*EXTRACTED MATERIAL:*
____________________

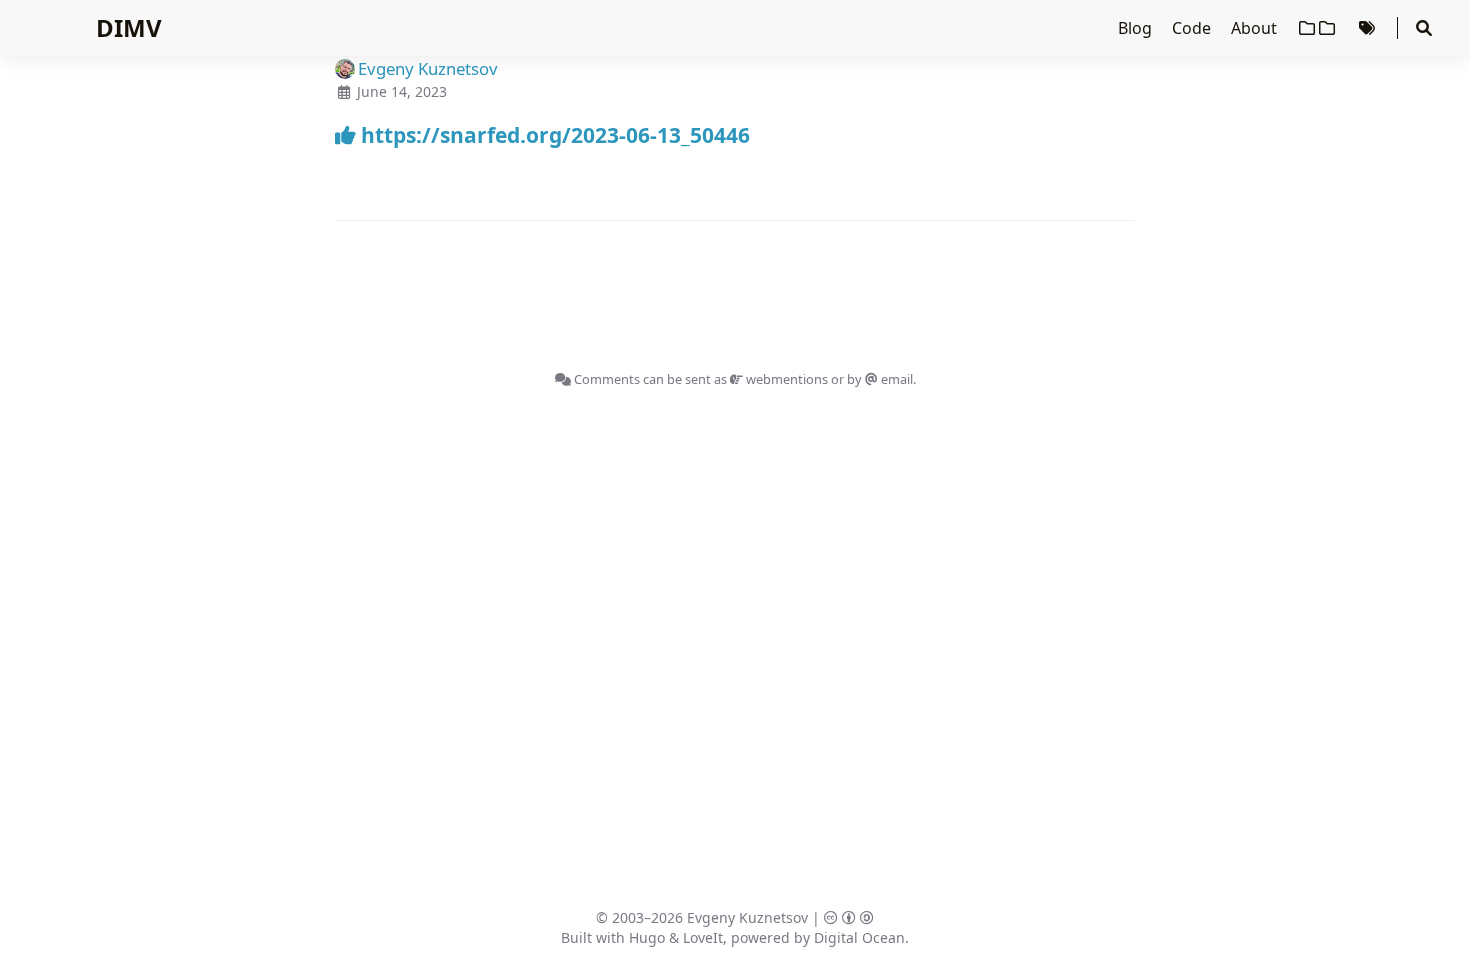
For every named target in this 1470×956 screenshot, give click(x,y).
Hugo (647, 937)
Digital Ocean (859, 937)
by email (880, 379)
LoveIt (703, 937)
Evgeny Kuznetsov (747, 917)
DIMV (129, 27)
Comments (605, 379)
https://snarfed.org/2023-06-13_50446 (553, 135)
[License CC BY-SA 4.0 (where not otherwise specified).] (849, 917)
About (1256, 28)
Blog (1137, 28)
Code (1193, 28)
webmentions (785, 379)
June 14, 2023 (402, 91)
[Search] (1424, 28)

____________________

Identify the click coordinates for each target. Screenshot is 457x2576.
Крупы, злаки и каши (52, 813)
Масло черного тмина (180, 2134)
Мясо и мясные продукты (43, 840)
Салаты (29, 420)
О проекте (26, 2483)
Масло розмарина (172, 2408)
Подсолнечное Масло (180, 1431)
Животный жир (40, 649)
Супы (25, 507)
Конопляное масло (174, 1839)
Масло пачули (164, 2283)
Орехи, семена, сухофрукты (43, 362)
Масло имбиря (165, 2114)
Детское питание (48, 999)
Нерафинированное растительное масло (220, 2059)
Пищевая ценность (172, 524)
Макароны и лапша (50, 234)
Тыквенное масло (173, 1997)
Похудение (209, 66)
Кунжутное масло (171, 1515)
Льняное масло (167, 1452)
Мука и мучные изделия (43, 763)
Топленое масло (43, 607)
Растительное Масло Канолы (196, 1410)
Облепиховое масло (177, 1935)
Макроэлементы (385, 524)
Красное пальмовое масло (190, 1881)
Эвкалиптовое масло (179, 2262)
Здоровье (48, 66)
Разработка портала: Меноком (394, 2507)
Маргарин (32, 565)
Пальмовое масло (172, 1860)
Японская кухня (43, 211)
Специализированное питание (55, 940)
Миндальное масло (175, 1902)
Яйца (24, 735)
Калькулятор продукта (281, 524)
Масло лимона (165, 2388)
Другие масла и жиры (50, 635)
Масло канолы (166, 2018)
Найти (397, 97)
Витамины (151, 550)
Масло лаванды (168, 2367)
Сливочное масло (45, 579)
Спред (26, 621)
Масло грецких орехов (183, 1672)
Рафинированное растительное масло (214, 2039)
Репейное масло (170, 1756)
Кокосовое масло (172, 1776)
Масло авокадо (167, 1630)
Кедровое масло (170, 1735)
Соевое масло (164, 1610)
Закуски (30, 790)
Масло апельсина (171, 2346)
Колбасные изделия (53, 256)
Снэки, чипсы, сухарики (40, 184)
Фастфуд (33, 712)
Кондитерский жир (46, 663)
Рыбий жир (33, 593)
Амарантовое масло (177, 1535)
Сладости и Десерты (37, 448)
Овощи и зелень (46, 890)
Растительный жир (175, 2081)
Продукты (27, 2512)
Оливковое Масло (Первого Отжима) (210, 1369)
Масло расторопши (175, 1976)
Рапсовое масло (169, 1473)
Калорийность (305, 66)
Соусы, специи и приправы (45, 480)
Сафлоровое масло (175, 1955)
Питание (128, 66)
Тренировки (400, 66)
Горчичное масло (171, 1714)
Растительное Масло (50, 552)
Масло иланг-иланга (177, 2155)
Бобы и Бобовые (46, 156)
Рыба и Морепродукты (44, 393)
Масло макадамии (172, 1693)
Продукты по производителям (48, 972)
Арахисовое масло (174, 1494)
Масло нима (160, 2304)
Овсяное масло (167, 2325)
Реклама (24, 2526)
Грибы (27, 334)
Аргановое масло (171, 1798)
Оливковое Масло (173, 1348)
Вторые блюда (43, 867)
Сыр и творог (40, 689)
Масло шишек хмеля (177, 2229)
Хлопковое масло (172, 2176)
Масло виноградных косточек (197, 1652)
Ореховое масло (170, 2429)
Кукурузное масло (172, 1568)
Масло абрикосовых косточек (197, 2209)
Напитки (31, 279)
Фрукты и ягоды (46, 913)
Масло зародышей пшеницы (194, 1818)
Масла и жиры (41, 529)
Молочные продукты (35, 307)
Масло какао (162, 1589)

____________________

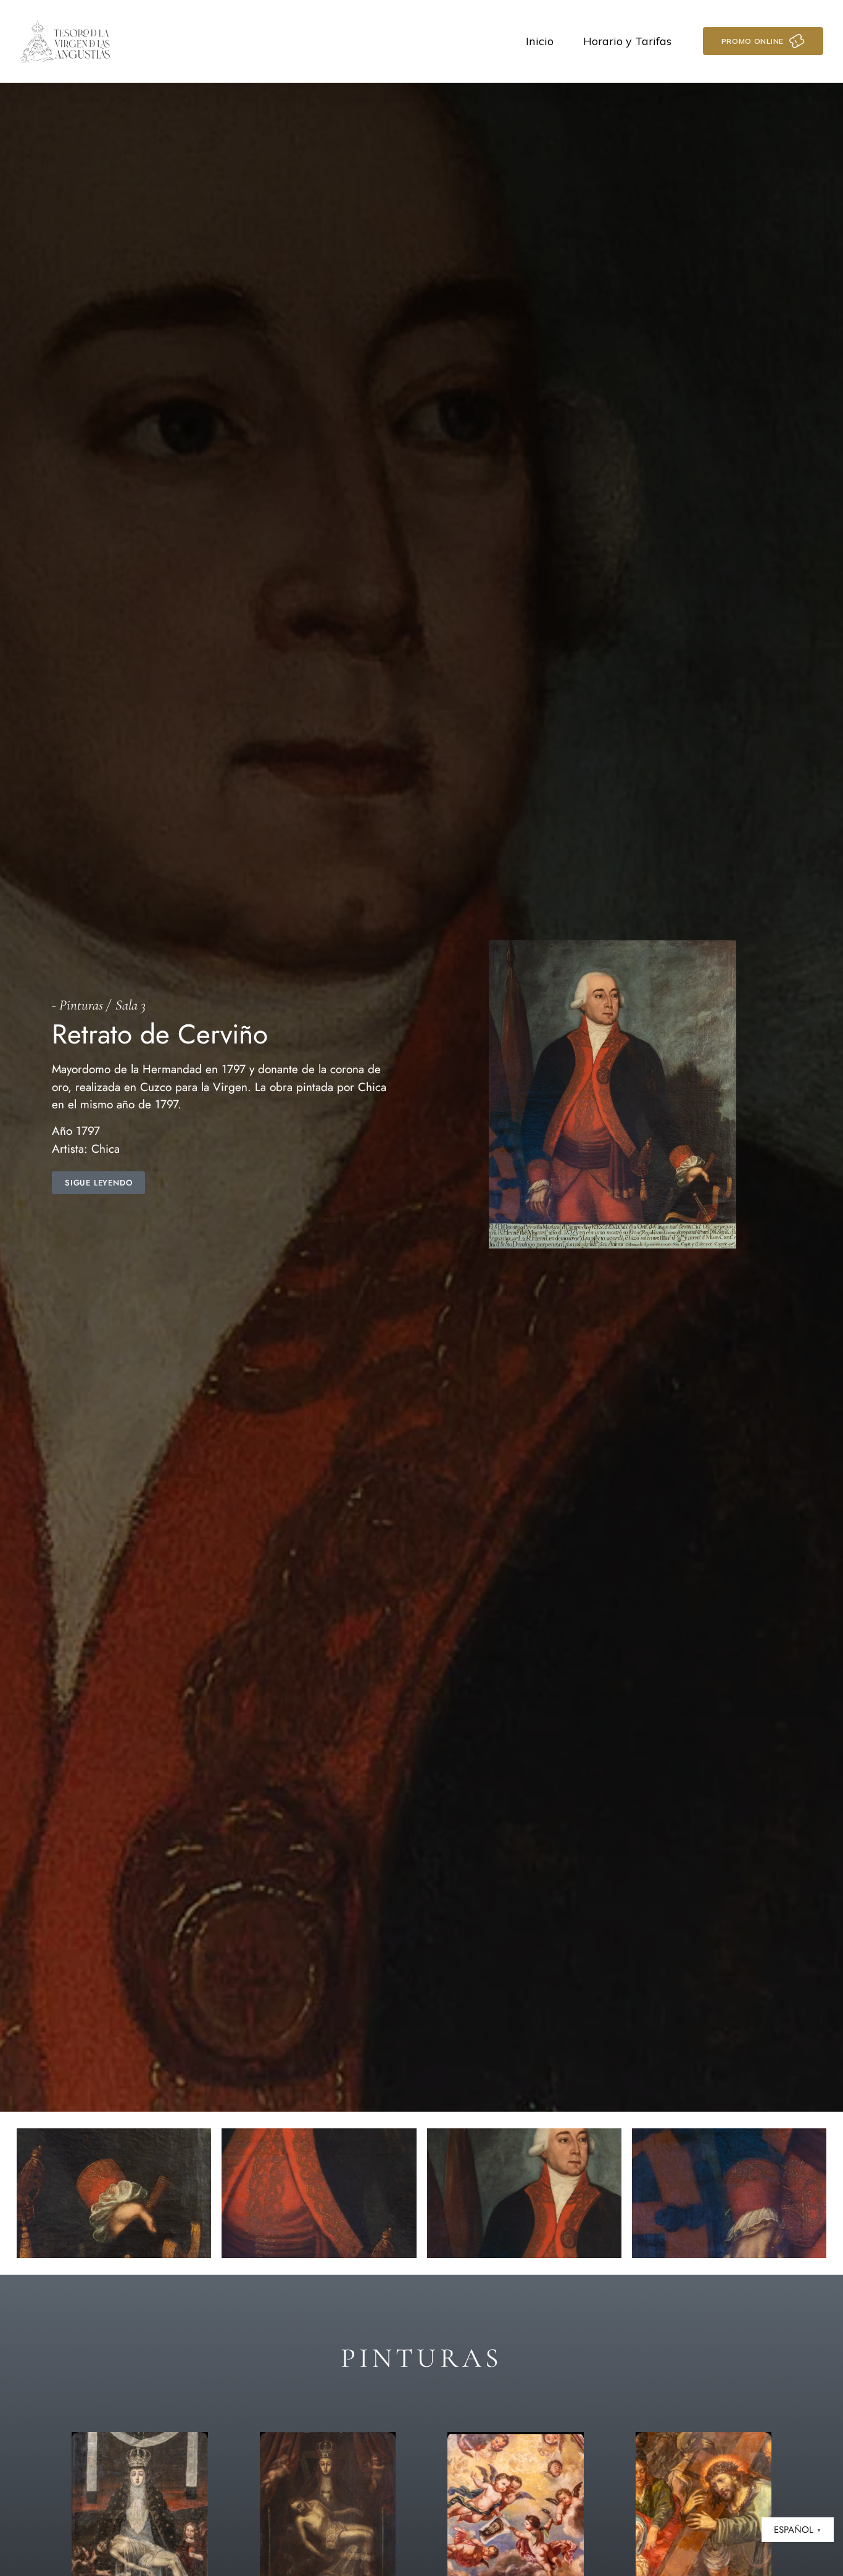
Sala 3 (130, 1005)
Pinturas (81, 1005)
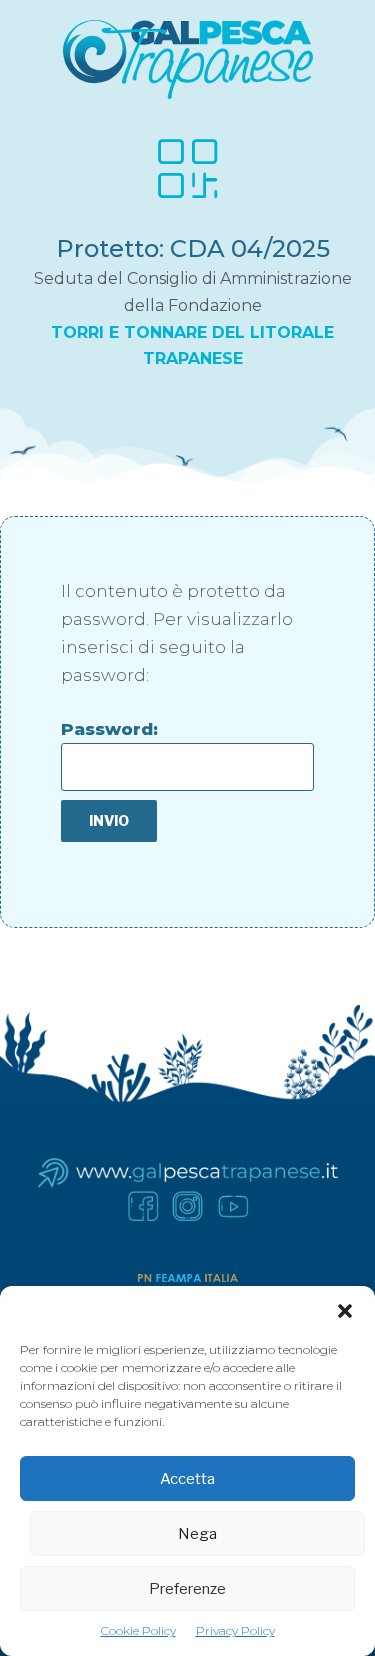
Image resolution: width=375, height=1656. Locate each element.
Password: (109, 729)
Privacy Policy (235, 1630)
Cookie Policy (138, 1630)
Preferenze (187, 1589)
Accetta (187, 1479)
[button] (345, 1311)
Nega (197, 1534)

____________________

*WORK TASK:* Transcribe, exactly and without additions, the lines of the records above, beginning with the line that contains "Горчичное масло (171, 1714)" and ending with the line that contains "Масло какао (162, 1589)", both included.

*RESULT FOR THIS EXERCISE:*
Горчичное масло (171, 1714)
Растительное Масло (50, 552)
Масло иланг-иланга (177, 2155)
Бобы и Бобовые (46, 156)
Рыба и Морепродукты (44, 393)
Масло макадамии (172, 1693)
Продукты по производителям (48, 972)
Арахисовое масло (174, 1494)
Масло нима (160, 2304)
Овсяное масло (167, 2325)
Реклама (24, 2526)
Грибы (27, 334)
Аргановое масло (171, 1798)
Оливковое Масло (173, 1348)
Вторые блюда (43, 867)
Сыр и творог (40, 689)
Масло шишек хмеля (177, 2229)
Хлопковое масло (172, 2176)
Масло виноградных косточек (197, 1652)
Ореховое масло (170, 2429)
Кукурузное масло (172, 1568)
Масло абрикосовых косточек (197, 2209)
Напитки (31, 279)
Фрукты и ягоды (46, 913)
Масло зародышей пшеницы (194, 1818)
Масла и жиры (41, 529)
Молочные продукты (35, 307)
Масло какао (162, 1589)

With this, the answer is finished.